| Work required |
Render the records below as a Markdown table with two columns, Row and Record, giving each record its row number and skipping blank lines.
─── Stored records ───
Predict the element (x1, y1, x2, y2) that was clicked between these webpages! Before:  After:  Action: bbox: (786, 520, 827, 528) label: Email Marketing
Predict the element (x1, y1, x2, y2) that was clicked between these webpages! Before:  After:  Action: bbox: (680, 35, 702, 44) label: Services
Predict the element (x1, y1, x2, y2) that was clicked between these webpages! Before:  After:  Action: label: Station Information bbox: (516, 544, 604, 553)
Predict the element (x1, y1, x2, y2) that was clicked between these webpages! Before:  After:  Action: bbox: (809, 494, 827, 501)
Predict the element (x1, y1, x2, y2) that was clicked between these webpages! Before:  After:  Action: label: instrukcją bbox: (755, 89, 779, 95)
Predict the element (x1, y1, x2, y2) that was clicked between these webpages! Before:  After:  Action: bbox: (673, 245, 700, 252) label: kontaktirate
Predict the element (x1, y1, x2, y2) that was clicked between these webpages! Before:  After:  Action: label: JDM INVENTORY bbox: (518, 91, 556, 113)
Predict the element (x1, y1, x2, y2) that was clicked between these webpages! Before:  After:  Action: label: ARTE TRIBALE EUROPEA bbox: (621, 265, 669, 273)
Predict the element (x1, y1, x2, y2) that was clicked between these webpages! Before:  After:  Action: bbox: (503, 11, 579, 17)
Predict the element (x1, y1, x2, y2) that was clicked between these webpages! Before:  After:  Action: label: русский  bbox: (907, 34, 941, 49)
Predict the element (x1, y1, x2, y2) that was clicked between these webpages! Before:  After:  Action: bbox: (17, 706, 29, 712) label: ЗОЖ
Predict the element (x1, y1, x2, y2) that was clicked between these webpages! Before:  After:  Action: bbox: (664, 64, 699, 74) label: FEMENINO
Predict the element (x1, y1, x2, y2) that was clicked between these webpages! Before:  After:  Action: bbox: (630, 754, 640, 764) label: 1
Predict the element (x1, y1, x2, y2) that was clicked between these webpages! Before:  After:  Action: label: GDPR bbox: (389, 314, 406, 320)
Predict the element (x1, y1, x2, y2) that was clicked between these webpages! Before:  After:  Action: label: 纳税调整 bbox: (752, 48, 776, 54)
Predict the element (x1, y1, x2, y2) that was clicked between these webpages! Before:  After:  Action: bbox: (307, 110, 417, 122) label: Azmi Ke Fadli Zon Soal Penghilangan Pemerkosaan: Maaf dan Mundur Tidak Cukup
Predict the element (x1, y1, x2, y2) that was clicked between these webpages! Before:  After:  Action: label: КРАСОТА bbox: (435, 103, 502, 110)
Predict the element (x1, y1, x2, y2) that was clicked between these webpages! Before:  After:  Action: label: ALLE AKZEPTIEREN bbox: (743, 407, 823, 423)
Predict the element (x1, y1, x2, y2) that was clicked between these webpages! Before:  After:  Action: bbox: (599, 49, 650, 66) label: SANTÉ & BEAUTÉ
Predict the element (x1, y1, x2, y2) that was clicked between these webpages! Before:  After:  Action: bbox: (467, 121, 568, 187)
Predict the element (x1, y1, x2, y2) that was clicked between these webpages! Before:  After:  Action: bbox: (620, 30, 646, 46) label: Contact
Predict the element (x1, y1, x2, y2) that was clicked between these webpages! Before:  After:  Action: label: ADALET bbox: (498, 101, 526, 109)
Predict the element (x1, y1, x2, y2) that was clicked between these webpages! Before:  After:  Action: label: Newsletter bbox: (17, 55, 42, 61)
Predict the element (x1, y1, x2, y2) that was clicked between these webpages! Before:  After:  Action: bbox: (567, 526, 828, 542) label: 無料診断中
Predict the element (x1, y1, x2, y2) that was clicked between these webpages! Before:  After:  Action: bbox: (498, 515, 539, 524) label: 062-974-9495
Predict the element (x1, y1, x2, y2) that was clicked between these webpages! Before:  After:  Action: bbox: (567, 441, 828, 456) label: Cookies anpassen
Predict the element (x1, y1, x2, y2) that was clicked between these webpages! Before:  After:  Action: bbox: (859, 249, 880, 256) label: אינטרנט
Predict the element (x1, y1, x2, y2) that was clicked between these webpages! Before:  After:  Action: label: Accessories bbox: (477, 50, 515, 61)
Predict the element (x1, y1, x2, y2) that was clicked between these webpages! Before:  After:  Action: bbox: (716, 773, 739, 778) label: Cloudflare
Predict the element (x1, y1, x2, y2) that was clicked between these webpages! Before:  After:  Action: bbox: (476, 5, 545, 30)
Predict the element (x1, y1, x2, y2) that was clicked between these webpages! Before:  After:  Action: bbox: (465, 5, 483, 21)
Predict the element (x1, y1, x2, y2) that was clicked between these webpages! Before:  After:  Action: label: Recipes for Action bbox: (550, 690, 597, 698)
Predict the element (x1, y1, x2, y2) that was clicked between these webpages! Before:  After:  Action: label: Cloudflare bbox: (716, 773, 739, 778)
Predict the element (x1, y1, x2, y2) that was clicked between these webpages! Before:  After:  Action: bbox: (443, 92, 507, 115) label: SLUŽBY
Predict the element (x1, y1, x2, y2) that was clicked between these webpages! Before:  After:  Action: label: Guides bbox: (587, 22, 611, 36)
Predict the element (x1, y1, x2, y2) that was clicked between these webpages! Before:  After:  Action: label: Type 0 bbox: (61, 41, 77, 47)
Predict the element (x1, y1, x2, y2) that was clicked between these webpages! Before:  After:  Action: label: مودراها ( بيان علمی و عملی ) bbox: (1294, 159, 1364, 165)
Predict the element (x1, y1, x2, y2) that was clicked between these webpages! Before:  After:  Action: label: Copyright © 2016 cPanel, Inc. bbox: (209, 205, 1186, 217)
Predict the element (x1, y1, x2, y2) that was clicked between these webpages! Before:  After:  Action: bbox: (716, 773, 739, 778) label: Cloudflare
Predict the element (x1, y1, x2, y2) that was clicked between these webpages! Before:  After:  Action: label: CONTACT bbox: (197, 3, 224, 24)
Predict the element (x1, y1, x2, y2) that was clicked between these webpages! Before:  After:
───
| Solution for this problem |
| Row | Record |
|---|---|
| 1 | Predict the element (x1, y1, x2, y2) that was clicked between these webpages! Before:  After:  Action: bbox: (786, 520, 827, 528) label: Email Marketing |
| 2 | Predict the element (x1, y1, x2, y2) that was clicked between these webpages! Before:  After:  Action: bbox: (680, 35, 702, 44) label: Services |
| 3 | Predict the element (x1, y1, x2, y2) that was clicked between these webpages! Before:  After:  Action: label: Station Information bbox: (516, 544, 604, 553) |
| 4 | Predict the element (x1, y1, x2, y2) that was clicked between these webpages! Before:  After:  Action: bbox: (809, 494, 827, 501) |
| 5 | Predict the element (x1, y1, x2, y2) that was clicked between these webpages! Before:  After:  Action: label: instrukcją bbox: (755, 89, 779, 95) |
| 6 | Predict the element (x1, y1, x2, y2) that was clicked between these webpages! Before:  After:  Action: bbox: (673, 245, 700, 252) label: kontaktirate |
| 7 | Predict the element (x1, y1, x2, y2) that was clicked between these webpages! Before:  After:  Action: label: JDM INVENTORY bbox: (518, 91, 556, 113) |
| 8 | Predict the element (x1, y1, x2, y2) that was clicked between these webpages! Before:  After:  Action: label: ARTE TRIBALE EUROPEA bbox: (621, 265, 669, 273) |
| 9 | Predict the element (x1, y1, x2, y2) that was clicked between these webpages! Before:  After:  Action: bbox: (503, 11, 579, 17) |
| 10 | Predict the element (x1, y1, x2, y2) that was clicked between these webpages! Before:  After:  Action: label: русский  bbox: (907, 34, 941, 49) |
| 11 | Predict the element (x1, y1, x2, y2) that was clicked between these webpages! Before:  After:  Action: bbox: (17, 706, 29, 712) label: ЗОЖ |
| 12 | Predict the element (x1, y1, x2, y2) that was clicked between these webpages! Before:  After:  Action: bbox: (664, 64, 699, 74) label: FEMENINO |
| 13 | Predict the element (x1, y1, x2, y2) that was clicked between these webpages! Before:  After:  Action: bbox: (630, 754, 640, 764) label: 1 |
| 14 | Predict the element (x1, y1, x2, y2) that was clicked between these webpages! Before:  After:  Action: label: GDPR bbox: (389, 314, 406, 320) |
| 15 | Predict the element (x1, y1, x2, y2) that was clicked between these webpages! Before:  After:  Action: label: 纳税调整 bbox: (752, 48, 776, 54) |
| 16 | Predict the element (x1, y1, x2, y2) that was clicked between these webpages! Before:  After:  Action: bbox: (307, 110, 417, 122) label: Azmi Ke Fadli Zon Soal Penghilangan Pemerkosaan: Maaf dan Mundur Tidak Cukup |
| 17 | Predict the element (x1, y1, x2, y2) that was clicked between these webpages! Before:  After:  Action: label: КРАСОТА bbox: (435, 103, 502, 110) |
| 18 | Predict the element (x1, y1, x2, y2) that was clicked between these webpages! Before:  After:  Action: label: ALLE AKZEPTIEREN bbox: (743, 407, 823, 423) |
| 19 | Predict the element (x1, y1, x2, y2) that was clicked between these webpages! Before:  After:  Action: bbox: (599, 49, 650, 66) label: SANTÉ & BEAUTÉ |
| 20 | Predict the element (x1, y1, x2, y2) that was clicked between these webpages! Before:  After:  Action: bbox: (467, 121, 568, 187) |
| 21 | Predict the element (x1, y1, x2, y2) that was clicked between these webpages! Before:  After:  Action: bbox: (620, 30, 646, 46) label: Contact |
| 22 | Predict the element (x1, y1, x2, y2) that was clicked between these webpages! Before:  After:  Action: label: ADALET bbox: (498, 101, 526, 109) |
| 23 | Predict the element (x1, y1, x2, y2) that was clicked between these webpages! Before:  After:  Action: label: Newsletter bbox: (17, 55, 42, 61) |
| 24 | Predict the element (x1, y1, x2, y2) that was clicked between these webpages! Before:  After:  Action: bbox: (567, 526, 828, 542) label: 無料診断中 |
| 25 | Predict the element (x1, y1, x2, y2) that was clicked between these webpages! Before:  After:  Action: bbox: (498, 515, 539, 524) label: 062-974-9495 |
| 26 | Predict the element (x1, y1, x2, y2) that was clicked between these webpages! Before:  After:  Action: bbox: (567, 441, 828, 456) label: Cookies anpassen |
| 27 | Predict the element (x1, y1, x2, y2) that was clicked between these webpages! Before:  After:  Action: bbox: (859, 249, 880, 256) label: אינטרנט |
| 28 | Predict the element (x1, y1, x2, y2) that was clicked between these webpages! Before:  After:  Action: label: Accessories bbox: (477, 50, 515, 61) |
| 29 | Predict the element (x1, y1, x2, y2) that was clicked between these webpages! Before:  After:  Action: bbox: (716, 773, 739, 778) label: Cloudflare |
| 30 | Predict the element (x1, y1, x2, y2) that was clicked between these webpages! Before:  After:  Action: bbox: (476, 5, 545, 30) |
| 31 | Predict the element (x1, y1, x2, y2) that was clicked between these webpages! Before:  After:  Action: bbox: (465, 5, 483, 21) |
| 32 | Predict the element (x1, y1, x2, y2) that was clicked between these webpages! Before:  After:  Action: label: Recipes for Action bbox: (550, 690, 597, 698) |
| 33 | Predict the element (x1, y1, x2, y2) that was clicked between these webpages! Before:  After:  Action: label: Cloudflare bbox: (716, 773, 739, 778) |
| 34 | Predict the element (x1, y1, x2, y2) that was clicked between these webpages! Before:  After:  Action: bbox: (443, 92, 507, 115) label: SLUŽBY |
| 35 | Predict the element (x1, y1, x2, y2) that was clicked between these webpages! Before:  After:  Action: label: Guides bbox: (587, 22, 611, 36) |
| 36 | Predict the element (x1, y1, x2, y2) that was clicked between these webpages! Before:  After:  Action: label: Type 0 bbox: (61, 41, 77, 47) |
| 37 | Predict the element (x1, y1, x2, y2) that was clicked between these webpages! Before:  After:  Action: label: مودراها ( بيان علمی و عملی ) bbox: (1294, 159, 1364, 165) |
| 38 | Predict the element (x1, y1, x2, y2) that was clicked between these webpages! Before:  After:  Action: label: Copyright © 2016 cPanel, Inc. bbox: (209, 205, 1186, 217) |
| 39 | Predict the element (x1, y1, x2, y2) that was clicked between these webpages! Before:  After:  Action: bbox: (716, 773, 739, 778) label: Cloudflare |
| 40 | Predict the element (x1, y1, x2, y2) that was clicked between these webpages! Before:  After:  Action: label: CONTACT bbox: (197, 3, 224, 24) |
| 41 | Predict the element (x1, y1, x2, y2) that was clicked between these webpages! Before:  After: |